━━ Data for the task ━━

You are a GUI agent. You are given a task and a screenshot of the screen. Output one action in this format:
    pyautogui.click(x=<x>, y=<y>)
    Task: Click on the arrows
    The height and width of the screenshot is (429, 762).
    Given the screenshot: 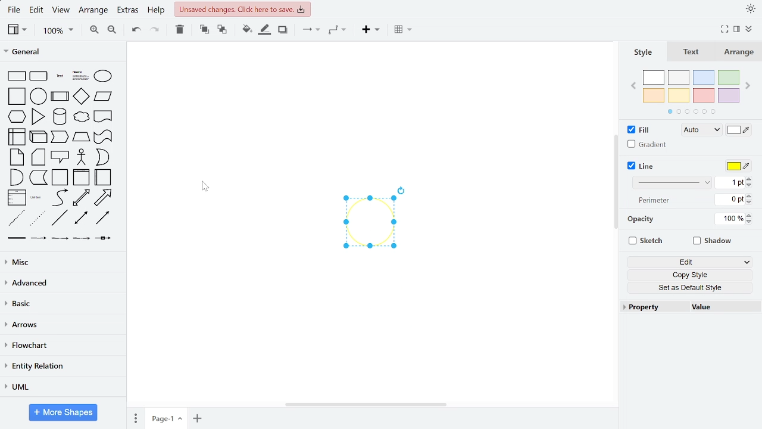 What is the action you would take?
    pyautogui.click(x=62, y=324)
    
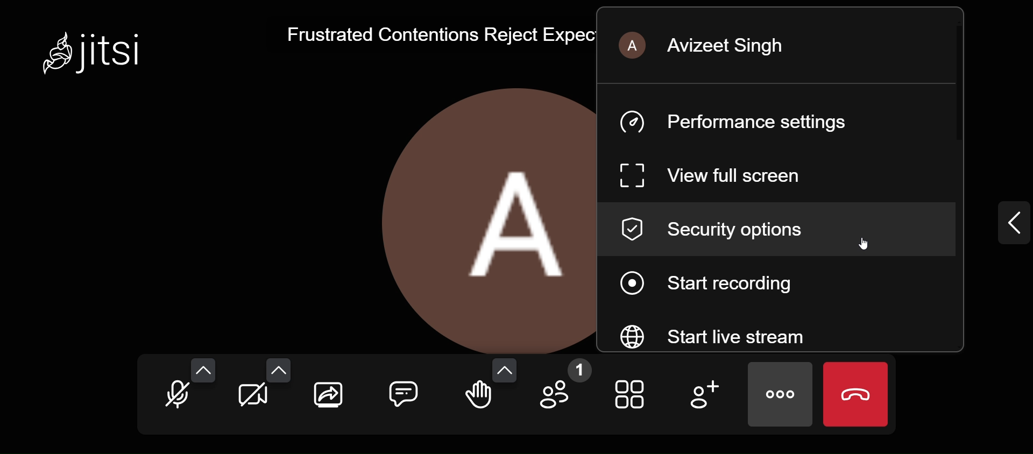 The height and width of the screenshot is (454, 1033). Describe the element at coordinates (504, 370) in the screenshot. I see `more reactions` at that location.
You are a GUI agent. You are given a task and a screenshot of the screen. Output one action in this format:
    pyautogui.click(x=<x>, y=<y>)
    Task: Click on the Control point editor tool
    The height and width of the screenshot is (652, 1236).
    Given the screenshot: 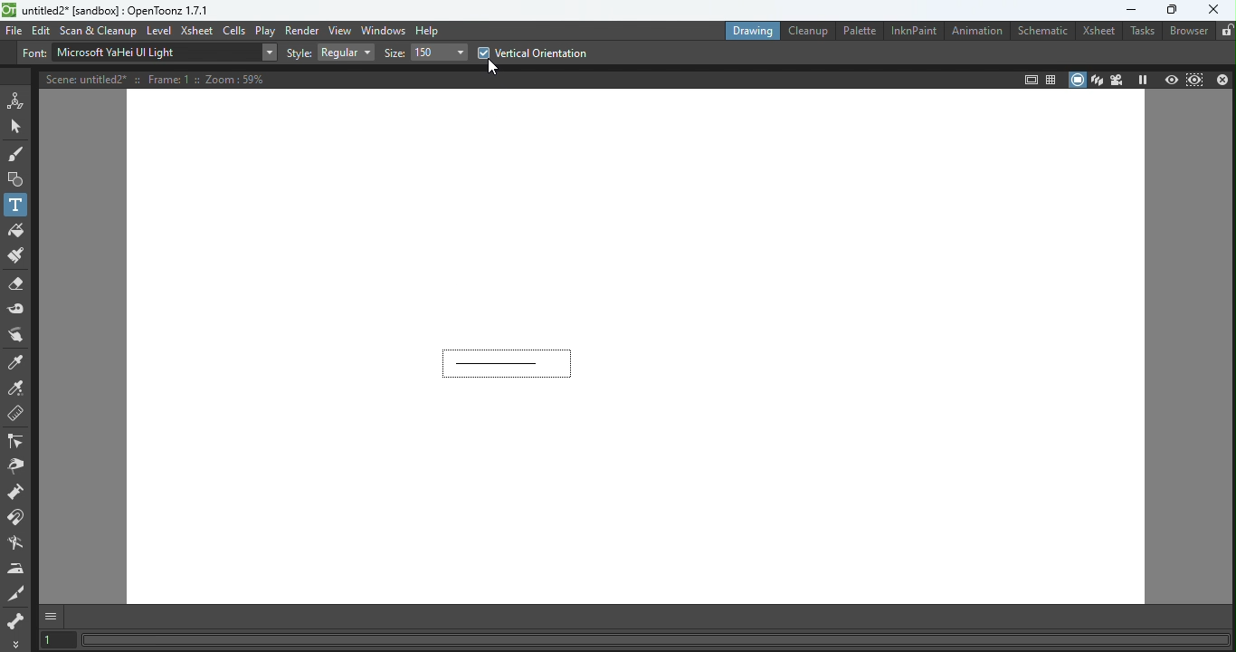 What is the action you would take?
    pyautogui.click(x=15, y=439)
    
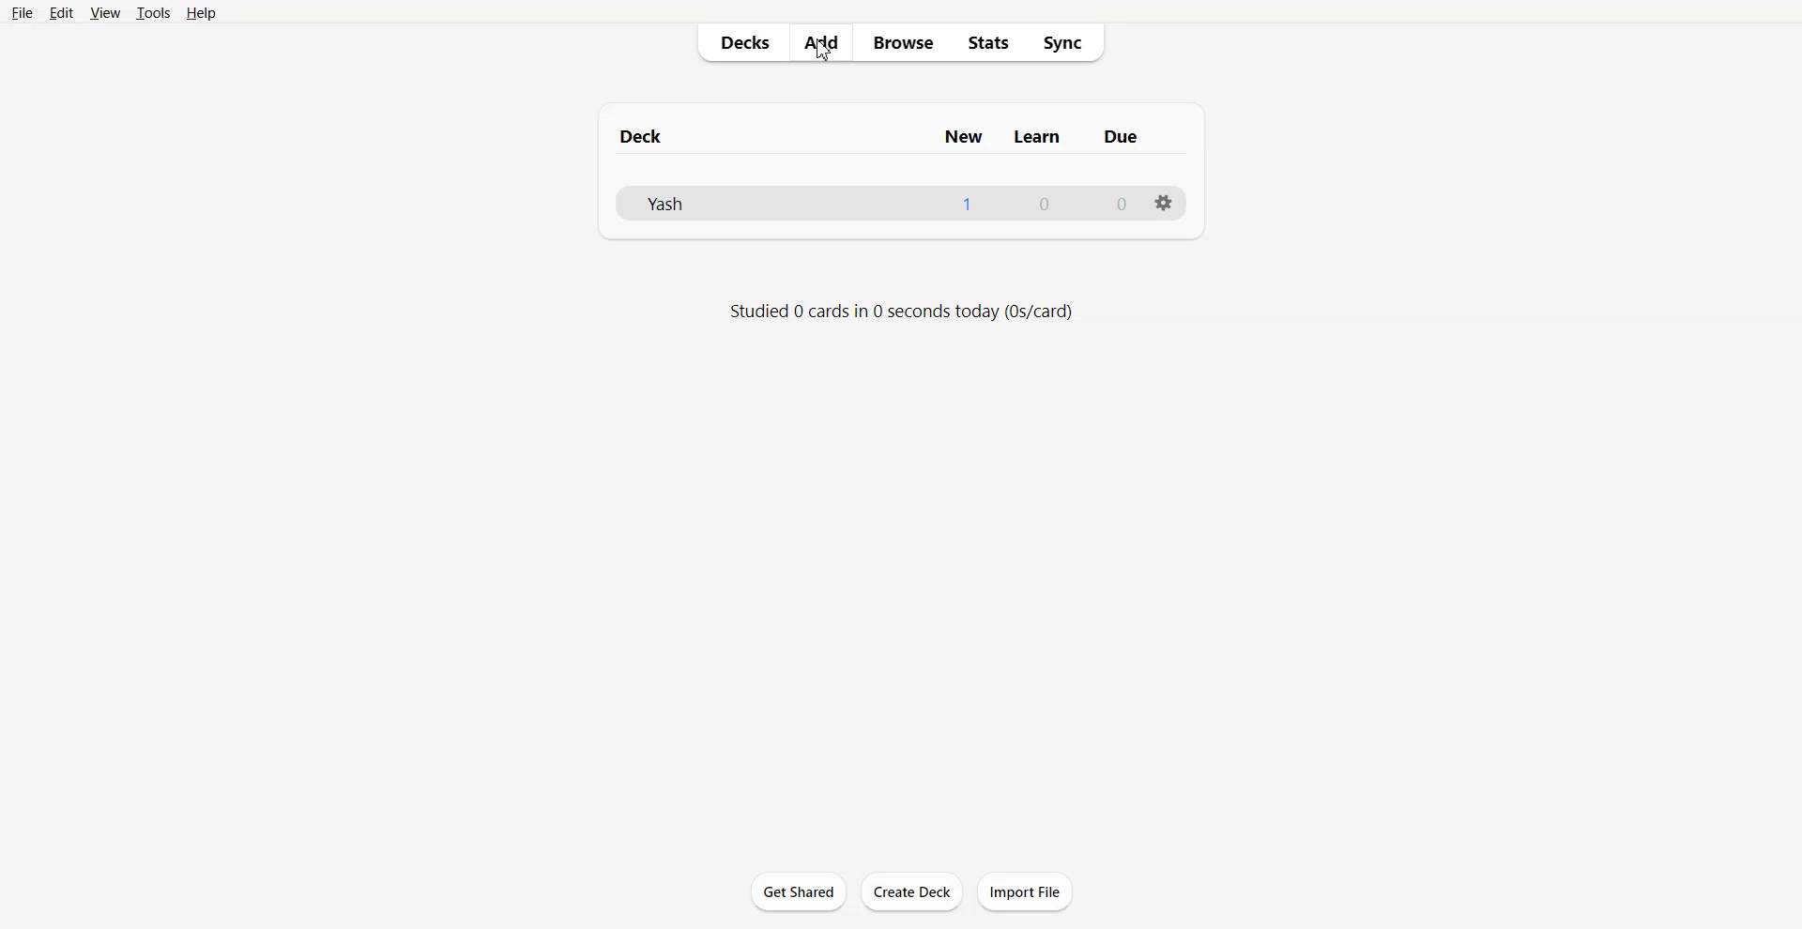 The height and width of the screenshot is (929, 1802). I want to click on Tools, so click(154, 14).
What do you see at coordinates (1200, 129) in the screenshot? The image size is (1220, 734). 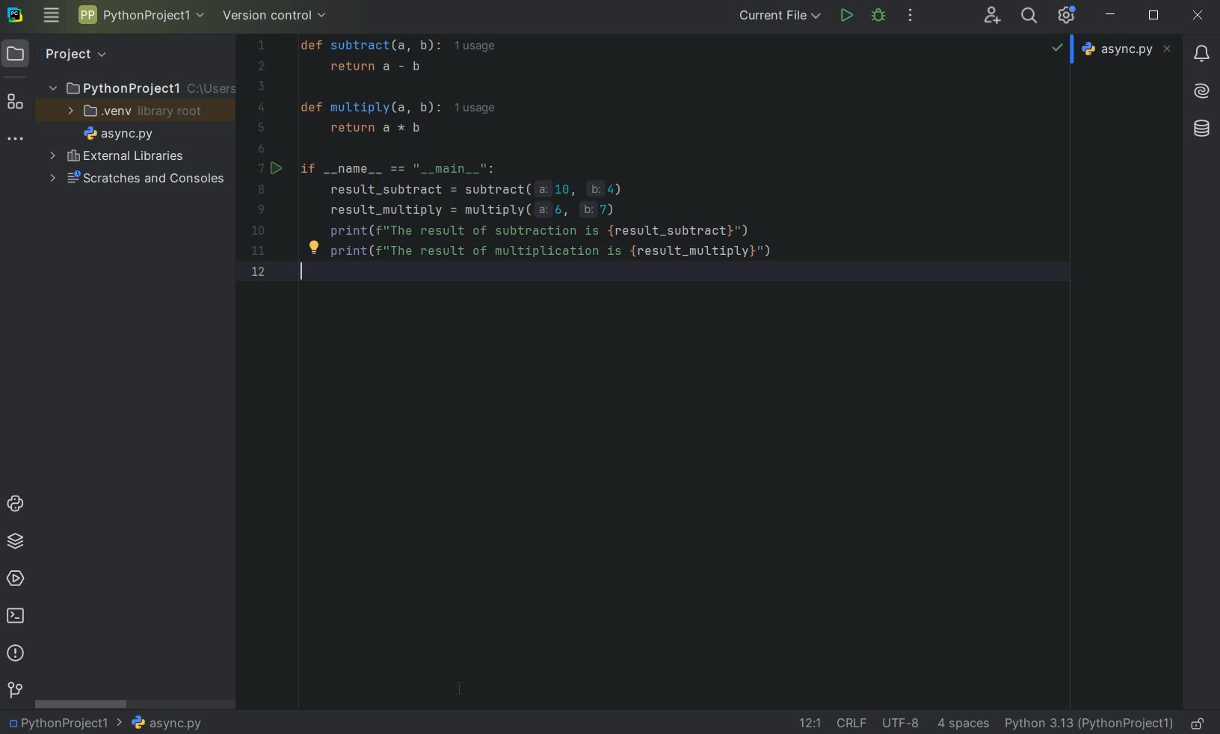 I see `database` at bounding box center [1200, 129].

━━━

Reproduce verbatim the lines starting at the beginning of the items and ending at the line containing "The height and width of the screenshot is (429, 762).", including both ends.

You are a GUI agent. You are given a task and a screenshot of the screen. Output one action in this format:
    pyautogui.click(x=<x>, y=<y>)
    Task: Click on the arrows
    The height and width of the screenshot is (429, 762).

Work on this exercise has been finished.